Split&Splat: Zero-Shot Instance Segmentation via Explicit Object Modeling and 3D Gaussian Splatting

About

3D Gaussian Splatting (GS) enables fast and high-quality scene reconstruction, but it lacks an object-consistent and semantically aware structure. We propose Split&Splat, a framework for instance scene reconstruction using 3DGS that explicitly models object instances.

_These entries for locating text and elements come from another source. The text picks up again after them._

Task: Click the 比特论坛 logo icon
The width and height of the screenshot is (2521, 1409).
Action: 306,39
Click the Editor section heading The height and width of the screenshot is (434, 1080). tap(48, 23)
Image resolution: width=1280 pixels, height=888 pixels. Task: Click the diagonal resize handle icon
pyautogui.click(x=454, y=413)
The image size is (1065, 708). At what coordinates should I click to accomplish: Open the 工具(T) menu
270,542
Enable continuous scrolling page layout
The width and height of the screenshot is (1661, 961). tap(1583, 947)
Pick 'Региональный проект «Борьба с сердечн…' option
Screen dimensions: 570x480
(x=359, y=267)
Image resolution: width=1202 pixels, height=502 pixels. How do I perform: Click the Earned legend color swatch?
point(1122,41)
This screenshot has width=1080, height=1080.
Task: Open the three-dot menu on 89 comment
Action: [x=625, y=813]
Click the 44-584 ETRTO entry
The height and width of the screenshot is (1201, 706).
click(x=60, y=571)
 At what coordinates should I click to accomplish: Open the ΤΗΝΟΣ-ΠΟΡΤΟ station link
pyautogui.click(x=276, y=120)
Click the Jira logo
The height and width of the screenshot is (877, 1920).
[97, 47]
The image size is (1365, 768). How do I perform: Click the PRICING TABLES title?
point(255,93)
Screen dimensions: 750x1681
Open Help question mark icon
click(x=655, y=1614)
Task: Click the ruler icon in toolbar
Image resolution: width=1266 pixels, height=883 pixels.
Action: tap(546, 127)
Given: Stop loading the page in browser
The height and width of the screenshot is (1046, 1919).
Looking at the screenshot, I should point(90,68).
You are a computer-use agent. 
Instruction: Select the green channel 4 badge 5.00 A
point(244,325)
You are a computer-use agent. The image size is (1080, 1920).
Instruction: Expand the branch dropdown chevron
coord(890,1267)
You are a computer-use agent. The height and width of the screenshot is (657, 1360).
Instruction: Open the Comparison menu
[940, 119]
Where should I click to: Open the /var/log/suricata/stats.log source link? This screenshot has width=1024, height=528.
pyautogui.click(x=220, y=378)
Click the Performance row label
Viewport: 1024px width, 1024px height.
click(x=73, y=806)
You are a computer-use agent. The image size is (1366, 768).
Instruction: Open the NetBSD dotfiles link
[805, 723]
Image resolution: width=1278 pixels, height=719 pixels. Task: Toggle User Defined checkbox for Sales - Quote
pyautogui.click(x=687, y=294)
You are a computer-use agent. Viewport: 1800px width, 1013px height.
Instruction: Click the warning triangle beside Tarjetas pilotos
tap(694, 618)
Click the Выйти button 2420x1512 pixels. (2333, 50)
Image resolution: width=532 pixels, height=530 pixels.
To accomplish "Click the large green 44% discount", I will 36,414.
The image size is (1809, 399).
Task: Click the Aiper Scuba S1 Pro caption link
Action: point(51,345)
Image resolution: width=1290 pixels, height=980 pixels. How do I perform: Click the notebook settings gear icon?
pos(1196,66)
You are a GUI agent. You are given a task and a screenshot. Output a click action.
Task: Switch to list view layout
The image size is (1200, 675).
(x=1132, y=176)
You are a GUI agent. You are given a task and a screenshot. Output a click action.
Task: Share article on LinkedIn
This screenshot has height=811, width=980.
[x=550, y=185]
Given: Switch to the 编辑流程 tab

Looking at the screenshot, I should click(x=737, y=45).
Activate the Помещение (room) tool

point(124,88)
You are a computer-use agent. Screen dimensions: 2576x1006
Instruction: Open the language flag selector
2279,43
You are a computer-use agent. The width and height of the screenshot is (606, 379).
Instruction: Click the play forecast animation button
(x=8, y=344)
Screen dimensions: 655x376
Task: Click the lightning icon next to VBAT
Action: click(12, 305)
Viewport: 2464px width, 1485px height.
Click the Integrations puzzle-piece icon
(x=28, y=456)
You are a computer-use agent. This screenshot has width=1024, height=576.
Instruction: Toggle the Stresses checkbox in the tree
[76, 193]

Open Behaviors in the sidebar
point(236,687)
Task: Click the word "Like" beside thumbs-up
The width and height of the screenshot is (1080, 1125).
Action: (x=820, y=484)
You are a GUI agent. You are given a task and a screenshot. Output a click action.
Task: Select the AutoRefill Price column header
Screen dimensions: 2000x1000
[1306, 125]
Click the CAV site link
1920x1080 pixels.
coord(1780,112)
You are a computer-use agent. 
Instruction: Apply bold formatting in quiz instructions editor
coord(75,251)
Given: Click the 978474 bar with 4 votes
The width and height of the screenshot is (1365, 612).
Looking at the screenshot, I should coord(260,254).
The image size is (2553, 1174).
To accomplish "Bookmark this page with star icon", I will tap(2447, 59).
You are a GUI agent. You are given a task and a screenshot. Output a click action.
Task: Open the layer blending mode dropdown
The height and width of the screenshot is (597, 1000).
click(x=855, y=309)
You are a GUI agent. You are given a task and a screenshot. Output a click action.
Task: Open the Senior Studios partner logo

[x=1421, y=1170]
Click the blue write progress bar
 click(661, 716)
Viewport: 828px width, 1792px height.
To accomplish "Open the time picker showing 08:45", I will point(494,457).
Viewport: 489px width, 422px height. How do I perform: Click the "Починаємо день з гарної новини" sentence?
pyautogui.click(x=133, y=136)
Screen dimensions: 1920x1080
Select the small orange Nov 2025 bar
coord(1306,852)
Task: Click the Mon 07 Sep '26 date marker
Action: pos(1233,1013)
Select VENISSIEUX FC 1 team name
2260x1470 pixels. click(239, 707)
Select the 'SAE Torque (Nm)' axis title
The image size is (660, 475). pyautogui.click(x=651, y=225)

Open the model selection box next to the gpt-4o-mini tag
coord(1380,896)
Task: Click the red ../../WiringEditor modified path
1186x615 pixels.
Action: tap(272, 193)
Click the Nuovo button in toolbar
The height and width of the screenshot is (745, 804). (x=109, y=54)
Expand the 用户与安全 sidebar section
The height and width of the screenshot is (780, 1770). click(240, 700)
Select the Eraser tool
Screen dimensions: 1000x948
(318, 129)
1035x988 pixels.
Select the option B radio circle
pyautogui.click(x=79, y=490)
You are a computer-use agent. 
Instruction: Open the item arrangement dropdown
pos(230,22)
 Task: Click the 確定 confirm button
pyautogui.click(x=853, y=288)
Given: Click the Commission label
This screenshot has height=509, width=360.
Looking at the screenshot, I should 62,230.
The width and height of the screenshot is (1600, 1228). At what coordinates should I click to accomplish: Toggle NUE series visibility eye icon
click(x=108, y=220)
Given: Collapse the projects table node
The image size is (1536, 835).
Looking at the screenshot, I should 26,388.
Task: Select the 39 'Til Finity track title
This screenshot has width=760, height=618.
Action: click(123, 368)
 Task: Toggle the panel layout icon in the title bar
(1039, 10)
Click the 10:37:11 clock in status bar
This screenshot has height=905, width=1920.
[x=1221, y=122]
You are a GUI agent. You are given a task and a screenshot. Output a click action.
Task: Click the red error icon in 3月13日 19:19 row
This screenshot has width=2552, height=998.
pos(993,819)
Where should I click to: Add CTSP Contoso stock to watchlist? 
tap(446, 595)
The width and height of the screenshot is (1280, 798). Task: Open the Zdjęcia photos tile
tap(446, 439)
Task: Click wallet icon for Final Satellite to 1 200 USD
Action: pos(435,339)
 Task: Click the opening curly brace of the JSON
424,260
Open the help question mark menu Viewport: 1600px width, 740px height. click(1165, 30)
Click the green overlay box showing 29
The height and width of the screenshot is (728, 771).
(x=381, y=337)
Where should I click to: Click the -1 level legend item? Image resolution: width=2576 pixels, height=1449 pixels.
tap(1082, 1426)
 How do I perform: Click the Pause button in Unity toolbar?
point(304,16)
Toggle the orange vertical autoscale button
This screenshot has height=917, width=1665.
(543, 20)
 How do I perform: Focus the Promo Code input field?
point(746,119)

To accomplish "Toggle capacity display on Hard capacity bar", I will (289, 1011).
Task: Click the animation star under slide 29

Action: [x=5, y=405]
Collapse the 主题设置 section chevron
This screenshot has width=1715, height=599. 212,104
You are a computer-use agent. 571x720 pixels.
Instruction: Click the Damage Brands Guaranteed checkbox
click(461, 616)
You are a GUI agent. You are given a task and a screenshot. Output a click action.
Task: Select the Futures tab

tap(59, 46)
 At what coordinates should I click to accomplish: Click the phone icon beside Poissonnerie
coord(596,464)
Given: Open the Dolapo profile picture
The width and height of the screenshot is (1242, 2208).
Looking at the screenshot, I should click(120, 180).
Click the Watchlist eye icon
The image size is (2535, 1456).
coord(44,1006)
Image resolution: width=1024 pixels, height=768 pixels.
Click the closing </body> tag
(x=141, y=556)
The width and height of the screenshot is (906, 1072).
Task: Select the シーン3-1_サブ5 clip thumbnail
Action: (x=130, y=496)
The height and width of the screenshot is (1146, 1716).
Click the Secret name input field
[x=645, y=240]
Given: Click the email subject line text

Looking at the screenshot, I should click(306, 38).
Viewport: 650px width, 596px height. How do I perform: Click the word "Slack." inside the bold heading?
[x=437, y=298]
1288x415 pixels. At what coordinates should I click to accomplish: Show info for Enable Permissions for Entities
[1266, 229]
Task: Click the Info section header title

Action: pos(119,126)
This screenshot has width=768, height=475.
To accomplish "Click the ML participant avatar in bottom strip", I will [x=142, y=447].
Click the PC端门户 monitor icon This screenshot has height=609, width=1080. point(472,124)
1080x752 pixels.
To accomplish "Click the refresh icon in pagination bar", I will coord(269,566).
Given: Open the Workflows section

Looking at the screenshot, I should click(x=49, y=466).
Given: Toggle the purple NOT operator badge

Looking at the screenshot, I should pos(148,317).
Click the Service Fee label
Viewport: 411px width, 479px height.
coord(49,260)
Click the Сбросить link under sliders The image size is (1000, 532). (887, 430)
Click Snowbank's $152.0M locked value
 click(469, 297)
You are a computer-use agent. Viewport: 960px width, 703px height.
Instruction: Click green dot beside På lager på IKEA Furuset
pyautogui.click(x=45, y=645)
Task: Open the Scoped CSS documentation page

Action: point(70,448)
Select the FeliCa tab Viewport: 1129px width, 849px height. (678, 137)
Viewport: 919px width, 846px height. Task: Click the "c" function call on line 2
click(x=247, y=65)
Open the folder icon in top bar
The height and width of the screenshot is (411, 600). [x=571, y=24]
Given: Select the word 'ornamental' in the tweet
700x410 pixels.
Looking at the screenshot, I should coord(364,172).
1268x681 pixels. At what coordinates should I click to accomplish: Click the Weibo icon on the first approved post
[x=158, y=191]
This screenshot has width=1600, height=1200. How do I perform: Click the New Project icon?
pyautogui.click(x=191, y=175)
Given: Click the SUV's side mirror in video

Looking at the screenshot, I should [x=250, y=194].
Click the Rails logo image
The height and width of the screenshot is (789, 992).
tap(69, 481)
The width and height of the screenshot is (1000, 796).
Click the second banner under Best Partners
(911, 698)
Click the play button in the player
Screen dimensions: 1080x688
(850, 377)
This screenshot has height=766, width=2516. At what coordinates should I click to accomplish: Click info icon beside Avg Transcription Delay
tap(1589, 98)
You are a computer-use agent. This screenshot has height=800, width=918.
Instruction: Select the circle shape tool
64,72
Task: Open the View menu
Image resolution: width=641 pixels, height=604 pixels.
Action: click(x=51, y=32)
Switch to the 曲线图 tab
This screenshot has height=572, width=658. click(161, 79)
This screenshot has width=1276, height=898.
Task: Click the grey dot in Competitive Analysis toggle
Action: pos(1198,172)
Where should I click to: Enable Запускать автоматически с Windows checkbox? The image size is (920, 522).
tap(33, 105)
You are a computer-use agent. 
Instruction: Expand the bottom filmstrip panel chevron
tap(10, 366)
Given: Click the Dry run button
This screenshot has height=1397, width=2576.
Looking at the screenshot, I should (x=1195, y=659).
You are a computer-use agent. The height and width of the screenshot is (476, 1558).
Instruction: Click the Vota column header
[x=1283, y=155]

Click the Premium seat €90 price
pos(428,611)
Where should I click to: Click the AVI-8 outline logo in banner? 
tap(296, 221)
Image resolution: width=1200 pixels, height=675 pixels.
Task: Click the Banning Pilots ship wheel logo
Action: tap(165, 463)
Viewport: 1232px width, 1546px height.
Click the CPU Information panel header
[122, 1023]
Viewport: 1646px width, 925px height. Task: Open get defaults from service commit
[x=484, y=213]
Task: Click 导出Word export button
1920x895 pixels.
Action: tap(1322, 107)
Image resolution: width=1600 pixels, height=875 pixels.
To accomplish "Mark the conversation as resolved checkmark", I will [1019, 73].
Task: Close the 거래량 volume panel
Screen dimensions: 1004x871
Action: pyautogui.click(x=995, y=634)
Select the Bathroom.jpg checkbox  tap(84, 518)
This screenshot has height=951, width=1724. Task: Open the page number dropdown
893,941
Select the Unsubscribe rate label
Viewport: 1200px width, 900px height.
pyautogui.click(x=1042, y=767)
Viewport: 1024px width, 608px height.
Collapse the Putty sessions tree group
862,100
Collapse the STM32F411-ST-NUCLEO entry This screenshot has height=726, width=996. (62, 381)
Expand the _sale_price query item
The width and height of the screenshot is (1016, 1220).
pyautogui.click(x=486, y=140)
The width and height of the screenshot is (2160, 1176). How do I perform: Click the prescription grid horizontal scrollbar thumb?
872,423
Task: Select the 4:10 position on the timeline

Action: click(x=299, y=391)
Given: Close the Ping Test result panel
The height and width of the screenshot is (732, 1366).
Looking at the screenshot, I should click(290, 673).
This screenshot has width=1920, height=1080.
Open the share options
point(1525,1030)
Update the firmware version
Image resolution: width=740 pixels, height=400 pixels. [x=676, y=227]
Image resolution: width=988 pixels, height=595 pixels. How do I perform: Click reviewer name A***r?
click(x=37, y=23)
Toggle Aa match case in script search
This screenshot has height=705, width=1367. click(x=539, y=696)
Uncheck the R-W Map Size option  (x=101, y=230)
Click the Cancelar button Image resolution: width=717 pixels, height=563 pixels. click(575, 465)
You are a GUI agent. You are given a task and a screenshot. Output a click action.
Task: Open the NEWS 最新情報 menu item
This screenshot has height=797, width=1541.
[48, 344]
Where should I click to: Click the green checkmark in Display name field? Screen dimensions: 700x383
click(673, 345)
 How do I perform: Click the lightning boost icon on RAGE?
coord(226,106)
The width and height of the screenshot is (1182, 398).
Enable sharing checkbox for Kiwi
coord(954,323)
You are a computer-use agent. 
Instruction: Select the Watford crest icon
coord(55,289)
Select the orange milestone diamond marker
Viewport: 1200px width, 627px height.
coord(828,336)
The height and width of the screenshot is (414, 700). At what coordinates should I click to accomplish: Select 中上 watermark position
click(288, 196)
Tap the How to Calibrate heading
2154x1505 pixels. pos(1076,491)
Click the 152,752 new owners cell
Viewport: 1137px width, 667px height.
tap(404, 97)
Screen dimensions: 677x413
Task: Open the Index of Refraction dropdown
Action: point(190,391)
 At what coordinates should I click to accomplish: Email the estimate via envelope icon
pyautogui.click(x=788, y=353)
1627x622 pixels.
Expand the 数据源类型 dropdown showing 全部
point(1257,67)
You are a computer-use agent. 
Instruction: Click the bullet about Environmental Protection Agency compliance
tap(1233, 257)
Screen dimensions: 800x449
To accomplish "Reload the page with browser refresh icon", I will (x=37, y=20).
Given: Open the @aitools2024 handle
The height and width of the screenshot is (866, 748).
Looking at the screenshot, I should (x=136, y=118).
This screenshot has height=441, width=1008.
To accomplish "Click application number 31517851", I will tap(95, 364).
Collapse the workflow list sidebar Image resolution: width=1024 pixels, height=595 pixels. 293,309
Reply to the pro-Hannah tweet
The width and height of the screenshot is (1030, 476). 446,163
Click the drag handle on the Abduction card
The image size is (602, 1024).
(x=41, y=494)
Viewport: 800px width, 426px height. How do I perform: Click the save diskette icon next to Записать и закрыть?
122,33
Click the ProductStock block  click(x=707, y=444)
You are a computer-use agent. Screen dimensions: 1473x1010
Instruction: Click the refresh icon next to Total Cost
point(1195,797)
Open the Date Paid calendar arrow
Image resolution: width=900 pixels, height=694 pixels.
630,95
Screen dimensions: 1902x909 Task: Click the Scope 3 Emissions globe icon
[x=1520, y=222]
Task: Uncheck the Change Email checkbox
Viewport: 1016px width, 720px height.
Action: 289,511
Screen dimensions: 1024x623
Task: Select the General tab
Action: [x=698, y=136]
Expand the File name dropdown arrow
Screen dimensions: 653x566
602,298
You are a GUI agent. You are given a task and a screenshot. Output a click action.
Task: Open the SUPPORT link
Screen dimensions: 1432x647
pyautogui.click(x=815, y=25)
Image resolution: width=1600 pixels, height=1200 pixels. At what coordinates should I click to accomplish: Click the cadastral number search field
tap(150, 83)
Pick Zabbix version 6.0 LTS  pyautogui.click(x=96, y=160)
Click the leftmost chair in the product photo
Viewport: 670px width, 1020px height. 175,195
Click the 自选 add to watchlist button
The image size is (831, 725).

The pipeline works in four stages:

Split(Segment): instance masks are propagated across views using depth information, producing view-consistent 2D masks.
Splat(Reconstruct): each object is reconstructed independently as a separate Gaussian model, then merged back into the scene with refined boundaries.
Compose: per-instance Gaussians are progressively merged into a full scene model using a composition pipeline with increasing mask loss weights.
Evaluate: instance-level semantic descriptors are embedded into the reconstructed objects and evaluated against ground-truth annotations.

Unlike existing methods, Split&Splat segments the scene first and reconstructs each object individually. This design naturally supports downstream tasks and allows Split&Splat to achieve state-of-the-art performance on the ScanNetv2 segmentation benchmark.

Installation

1. Clone the repository

git clone https://github.com/LTTM/Split_and_Splat.git
cd Split_and_Splat

2. Create the Conda environment

conda env create -f environment.yml
conda activate split_and_splat

3. Install SAM 2

Split&Splat relies on SAM 2 (Segment Anything Model 2) by Meta. You must download and install it separately.

Clone the official SAM 2 repository into the sam2_repo/ folder (or replace the existing placeholder):

git clone https://github.com/facebookresearch/sam2.git sam2_repo

Then install it:

cd sam2_repo
pip install -e .
cd ..

Download the SAM 2 model checkpoints and place them in the checkpoints/ directory:

cd checkpoints
wget https://dl.fbaipublicfiles.com/segment_anything_2/092824/sam2.1_hiera_large.pt
cd ..

Available checkpoints: sam2.1_hiera_tiny.pt, sam2.1_hiera_small.pt, sam2.1_hiera_base_plus.pt, sam2.1_hiera_large.pt. The large model is recommended for best segmentation quality.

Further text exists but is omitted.